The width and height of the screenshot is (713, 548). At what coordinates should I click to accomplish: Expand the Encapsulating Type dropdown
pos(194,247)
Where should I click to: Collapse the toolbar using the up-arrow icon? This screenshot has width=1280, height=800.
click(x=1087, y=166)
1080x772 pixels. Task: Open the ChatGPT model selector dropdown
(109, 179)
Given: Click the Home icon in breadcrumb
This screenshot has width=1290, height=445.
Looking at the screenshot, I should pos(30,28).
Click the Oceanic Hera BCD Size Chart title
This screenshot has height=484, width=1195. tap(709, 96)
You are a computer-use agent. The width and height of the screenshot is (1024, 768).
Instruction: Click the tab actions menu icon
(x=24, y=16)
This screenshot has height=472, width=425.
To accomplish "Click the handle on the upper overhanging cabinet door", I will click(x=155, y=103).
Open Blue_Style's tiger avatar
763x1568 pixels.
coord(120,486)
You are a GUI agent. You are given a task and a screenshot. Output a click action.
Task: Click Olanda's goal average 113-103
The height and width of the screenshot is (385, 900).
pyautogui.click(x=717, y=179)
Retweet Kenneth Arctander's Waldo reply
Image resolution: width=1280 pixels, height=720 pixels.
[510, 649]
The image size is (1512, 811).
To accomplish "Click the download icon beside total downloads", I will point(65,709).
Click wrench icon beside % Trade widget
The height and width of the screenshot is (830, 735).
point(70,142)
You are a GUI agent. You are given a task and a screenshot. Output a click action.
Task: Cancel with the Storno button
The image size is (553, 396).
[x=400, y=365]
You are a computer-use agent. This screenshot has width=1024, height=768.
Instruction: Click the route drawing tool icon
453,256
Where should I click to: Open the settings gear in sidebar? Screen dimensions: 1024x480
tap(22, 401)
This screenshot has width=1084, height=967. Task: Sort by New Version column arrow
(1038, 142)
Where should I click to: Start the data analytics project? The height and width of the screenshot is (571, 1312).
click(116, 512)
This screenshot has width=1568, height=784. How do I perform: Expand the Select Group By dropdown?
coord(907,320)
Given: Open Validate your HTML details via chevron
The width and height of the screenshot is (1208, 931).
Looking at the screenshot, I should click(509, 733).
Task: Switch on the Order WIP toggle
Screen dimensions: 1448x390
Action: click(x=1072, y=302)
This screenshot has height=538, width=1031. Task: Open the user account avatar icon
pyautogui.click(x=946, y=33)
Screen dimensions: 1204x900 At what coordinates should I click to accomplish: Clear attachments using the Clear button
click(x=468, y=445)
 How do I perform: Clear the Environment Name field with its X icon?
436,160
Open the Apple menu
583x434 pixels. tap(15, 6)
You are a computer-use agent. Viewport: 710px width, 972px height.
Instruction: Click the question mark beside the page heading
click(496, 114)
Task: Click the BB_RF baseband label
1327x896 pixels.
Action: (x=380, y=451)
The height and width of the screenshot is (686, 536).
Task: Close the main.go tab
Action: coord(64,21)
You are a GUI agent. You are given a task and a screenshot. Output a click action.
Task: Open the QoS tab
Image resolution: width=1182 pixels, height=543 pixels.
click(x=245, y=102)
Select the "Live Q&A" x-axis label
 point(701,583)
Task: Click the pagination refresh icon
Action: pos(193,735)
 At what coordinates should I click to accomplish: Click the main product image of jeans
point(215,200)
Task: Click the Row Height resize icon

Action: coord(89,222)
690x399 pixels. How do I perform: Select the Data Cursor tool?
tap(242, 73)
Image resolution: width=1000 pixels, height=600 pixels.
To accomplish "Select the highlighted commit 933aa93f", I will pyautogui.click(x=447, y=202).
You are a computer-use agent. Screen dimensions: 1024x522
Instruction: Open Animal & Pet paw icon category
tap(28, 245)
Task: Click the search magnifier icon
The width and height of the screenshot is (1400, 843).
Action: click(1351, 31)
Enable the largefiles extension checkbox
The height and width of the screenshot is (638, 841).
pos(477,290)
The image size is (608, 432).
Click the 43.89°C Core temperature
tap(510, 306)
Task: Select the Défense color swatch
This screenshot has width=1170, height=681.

Task prompt: Using the records above, give the count of lines with the word "computer", and write nothing more.

Output for this task: 4